Furthermore, labeling GMOs is always a shadowy issue; the biotech industry likes to keep people in the dark, so as not to raise suspicion. Scientific studies like the Seralini study may show the dangers that GMOs pose to animals (inciting tumours) but these studies are often swept under the rug and discredited by the biotech industry and propagandists.
However, Russia’s State Duma’s Agriculture Committee has suggested that GMOs remain banned until scientists establish a working system of control to establish the effects of GMOs on human health and the environment. With no standards of safety to go by, GMOs are pushed into agriculture as experimental science. Breeding, growing and cross-pollinating these genetic alterations into the natural world changes animals, plants, and microorganisms in startling ways. There are no controls to observe the long-term effects. Russia, though, is putting their foot down as a nation, prohibiting GMOs until safety controls are established and proven.

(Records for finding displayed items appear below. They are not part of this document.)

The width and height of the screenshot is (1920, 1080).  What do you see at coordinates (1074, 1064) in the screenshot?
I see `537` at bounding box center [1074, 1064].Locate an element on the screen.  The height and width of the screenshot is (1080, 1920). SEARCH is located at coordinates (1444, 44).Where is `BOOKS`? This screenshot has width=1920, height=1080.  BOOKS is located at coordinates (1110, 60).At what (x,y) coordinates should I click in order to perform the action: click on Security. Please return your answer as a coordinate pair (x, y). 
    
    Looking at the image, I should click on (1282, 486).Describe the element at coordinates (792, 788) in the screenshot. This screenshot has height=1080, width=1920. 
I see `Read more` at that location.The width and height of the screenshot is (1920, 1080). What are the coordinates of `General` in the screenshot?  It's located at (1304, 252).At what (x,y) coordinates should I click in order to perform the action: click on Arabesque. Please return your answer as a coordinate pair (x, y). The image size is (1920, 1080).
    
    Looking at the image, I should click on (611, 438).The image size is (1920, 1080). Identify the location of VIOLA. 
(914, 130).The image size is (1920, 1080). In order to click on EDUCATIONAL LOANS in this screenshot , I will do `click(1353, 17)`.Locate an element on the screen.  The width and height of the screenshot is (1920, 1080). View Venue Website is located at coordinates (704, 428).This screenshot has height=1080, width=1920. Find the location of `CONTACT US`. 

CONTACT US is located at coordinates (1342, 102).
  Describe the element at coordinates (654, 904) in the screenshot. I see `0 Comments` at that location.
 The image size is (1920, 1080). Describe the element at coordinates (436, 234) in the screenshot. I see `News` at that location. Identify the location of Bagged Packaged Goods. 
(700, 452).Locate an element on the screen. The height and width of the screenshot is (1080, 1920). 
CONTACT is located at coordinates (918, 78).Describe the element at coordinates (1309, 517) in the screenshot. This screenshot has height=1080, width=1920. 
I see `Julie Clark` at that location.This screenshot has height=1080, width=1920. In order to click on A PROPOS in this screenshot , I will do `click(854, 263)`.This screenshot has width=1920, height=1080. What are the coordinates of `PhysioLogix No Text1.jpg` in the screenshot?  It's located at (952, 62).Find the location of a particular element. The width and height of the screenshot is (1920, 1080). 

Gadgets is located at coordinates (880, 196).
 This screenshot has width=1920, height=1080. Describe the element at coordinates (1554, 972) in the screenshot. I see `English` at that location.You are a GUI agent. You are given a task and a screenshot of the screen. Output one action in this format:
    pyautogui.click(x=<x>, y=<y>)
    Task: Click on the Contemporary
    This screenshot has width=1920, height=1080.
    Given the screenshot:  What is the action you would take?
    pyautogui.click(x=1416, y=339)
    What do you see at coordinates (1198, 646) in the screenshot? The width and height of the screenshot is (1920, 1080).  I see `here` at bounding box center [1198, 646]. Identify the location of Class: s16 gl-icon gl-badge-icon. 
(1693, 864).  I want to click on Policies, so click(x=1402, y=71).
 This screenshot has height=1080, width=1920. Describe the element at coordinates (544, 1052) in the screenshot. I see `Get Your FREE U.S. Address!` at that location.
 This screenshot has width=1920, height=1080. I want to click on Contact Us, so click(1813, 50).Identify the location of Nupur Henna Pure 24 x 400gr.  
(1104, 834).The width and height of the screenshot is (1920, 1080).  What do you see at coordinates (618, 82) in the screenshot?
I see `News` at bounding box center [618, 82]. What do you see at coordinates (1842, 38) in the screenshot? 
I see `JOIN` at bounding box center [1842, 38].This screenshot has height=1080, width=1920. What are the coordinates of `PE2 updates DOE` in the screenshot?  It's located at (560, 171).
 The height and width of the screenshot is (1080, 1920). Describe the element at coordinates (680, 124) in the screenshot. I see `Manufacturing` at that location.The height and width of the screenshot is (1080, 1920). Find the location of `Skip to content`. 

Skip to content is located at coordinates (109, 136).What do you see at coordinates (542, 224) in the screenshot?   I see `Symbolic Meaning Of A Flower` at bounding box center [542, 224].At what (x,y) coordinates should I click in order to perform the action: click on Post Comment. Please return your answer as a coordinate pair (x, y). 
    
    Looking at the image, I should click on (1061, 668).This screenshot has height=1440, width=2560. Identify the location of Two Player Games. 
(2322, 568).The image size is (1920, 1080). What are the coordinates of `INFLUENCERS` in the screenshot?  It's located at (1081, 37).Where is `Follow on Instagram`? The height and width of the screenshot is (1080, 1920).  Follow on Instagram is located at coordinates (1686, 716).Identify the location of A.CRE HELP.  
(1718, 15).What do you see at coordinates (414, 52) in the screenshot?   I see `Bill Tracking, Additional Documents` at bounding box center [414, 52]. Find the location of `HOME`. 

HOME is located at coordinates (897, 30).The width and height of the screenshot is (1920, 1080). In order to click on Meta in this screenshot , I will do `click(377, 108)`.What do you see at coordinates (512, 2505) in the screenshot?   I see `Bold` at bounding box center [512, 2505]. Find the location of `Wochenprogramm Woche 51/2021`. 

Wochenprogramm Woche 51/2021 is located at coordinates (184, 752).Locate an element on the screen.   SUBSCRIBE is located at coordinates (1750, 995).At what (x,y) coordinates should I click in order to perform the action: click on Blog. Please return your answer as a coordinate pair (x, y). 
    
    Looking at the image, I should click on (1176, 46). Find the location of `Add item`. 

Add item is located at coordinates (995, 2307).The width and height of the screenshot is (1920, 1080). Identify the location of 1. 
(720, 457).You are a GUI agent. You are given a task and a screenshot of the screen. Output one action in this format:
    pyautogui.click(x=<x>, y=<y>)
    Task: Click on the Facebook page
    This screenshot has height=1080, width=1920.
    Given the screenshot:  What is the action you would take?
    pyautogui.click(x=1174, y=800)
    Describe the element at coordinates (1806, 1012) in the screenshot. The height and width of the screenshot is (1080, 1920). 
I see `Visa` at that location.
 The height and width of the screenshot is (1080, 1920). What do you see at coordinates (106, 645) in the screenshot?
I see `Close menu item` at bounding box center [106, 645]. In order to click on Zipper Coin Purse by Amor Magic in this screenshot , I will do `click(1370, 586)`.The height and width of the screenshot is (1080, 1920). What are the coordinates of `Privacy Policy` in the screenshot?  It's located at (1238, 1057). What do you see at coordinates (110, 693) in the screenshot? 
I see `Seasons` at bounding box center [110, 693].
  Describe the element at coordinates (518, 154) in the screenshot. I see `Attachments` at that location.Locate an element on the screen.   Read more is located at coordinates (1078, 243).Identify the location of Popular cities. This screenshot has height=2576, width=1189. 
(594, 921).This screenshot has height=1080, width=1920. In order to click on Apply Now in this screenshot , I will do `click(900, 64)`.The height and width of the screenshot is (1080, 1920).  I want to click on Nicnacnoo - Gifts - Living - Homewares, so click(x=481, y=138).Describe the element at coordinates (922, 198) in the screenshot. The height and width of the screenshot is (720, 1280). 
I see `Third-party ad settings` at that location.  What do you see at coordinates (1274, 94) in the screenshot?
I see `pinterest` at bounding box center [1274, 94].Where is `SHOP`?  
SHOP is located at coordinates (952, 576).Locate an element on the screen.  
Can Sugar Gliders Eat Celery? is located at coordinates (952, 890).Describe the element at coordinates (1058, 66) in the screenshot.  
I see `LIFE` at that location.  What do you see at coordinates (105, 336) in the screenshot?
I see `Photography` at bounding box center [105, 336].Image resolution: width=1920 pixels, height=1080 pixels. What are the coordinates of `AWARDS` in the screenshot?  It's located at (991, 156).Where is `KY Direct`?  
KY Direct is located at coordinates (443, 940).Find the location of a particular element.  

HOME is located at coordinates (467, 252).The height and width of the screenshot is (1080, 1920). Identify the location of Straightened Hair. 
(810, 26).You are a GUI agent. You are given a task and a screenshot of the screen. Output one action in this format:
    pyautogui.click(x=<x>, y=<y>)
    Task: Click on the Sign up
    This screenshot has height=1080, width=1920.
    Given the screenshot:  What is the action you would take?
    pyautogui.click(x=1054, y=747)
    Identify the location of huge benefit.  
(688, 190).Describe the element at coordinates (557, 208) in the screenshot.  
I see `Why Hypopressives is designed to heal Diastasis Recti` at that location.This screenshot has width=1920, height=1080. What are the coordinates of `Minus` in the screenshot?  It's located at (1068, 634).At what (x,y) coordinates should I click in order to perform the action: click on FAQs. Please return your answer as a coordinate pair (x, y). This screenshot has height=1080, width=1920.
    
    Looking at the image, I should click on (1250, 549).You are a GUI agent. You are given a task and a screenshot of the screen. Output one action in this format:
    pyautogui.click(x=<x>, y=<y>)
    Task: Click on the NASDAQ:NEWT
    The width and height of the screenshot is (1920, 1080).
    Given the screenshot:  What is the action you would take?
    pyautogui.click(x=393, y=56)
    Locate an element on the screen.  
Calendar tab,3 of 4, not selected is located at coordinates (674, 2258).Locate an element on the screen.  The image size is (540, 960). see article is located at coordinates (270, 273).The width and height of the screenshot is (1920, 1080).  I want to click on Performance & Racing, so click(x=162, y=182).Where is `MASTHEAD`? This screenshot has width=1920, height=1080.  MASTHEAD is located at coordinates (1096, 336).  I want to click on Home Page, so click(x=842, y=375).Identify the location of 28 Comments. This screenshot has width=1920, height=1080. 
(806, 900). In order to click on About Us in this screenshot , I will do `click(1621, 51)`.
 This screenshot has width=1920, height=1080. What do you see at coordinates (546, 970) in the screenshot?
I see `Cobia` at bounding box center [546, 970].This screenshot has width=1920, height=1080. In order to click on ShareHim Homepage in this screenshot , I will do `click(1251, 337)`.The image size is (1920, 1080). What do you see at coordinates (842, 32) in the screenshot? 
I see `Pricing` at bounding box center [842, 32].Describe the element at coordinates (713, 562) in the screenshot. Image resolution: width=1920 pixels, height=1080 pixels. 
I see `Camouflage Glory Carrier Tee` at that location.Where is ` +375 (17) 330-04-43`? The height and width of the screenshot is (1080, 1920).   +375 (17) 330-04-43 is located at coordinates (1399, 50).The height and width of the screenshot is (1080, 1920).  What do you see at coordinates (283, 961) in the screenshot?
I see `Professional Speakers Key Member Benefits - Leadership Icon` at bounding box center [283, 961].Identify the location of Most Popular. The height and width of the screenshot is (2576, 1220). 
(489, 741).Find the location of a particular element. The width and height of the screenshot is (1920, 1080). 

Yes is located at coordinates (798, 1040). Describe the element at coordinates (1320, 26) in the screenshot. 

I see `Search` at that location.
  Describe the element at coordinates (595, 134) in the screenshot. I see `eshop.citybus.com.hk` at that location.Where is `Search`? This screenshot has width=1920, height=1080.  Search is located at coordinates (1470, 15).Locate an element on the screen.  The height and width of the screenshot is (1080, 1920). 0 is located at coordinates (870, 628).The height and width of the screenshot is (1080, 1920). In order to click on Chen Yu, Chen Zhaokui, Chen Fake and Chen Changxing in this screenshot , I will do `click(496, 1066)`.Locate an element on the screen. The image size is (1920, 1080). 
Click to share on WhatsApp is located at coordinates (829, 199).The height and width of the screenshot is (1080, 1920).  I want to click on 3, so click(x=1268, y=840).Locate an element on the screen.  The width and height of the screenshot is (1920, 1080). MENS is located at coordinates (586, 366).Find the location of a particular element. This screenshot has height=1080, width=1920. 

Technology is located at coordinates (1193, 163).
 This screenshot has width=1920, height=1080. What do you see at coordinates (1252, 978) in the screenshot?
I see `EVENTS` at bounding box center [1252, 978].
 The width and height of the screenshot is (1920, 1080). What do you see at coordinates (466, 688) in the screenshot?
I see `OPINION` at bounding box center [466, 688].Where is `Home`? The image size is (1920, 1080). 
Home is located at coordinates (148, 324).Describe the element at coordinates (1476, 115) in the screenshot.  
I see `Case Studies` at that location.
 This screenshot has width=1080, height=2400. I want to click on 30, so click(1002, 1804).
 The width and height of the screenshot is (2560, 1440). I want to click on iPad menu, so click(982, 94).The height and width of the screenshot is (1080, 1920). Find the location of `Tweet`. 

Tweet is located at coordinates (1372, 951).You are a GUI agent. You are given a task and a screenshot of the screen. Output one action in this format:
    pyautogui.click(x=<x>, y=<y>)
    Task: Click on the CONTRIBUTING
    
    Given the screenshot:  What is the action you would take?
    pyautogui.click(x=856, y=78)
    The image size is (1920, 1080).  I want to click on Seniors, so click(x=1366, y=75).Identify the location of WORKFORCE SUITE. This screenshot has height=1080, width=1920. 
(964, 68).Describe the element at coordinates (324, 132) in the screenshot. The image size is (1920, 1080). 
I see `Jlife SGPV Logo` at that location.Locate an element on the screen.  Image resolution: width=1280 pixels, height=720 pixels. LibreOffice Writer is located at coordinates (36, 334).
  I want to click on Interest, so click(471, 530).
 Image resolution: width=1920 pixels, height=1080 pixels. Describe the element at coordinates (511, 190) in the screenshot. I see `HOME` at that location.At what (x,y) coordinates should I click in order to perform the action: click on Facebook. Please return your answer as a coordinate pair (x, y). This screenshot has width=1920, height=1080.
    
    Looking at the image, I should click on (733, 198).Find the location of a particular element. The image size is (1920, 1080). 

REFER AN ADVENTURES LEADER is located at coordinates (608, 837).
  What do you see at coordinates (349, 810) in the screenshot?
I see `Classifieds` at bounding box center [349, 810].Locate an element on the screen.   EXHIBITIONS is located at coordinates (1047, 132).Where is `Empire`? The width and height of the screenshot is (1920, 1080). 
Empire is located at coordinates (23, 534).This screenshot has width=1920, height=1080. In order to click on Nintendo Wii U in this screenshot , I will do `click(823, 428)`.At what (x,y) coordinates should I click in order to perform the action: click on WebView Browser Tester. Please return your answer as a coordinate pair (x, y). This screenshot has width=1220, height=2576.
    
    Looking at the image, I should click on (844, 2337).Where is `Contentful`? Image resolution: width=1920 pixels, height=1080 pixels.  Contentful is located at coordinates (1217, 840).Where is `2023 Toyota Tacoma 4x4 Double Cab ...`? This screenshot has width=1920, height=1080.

Irina Ermakova, the Vice President of Russia’s National Association for Genetic Safety, stated that it’s necessary to ban GMOs, taking the advice of prominent Russian scientists who declared that a moratorium should be imposed on GMOs for at least ten years.
Ermakova stated, “While GMOs will be prohibited, we can plan experiments, tests, or maybe even new methods of research could be developed. It has been proven that not only in Russia, but also in many other countries in the world, GMOs are dangerous. Methods of obtaining the GMOs are not perfect, therefore, at this stage, all GMOs are dangerous. Consumption and use of GMOs can lead to tumours, cancers and obesity among animals. Bio-technologies certainly should be developed, but GMOs should be stopped. We should stop it from spreading.”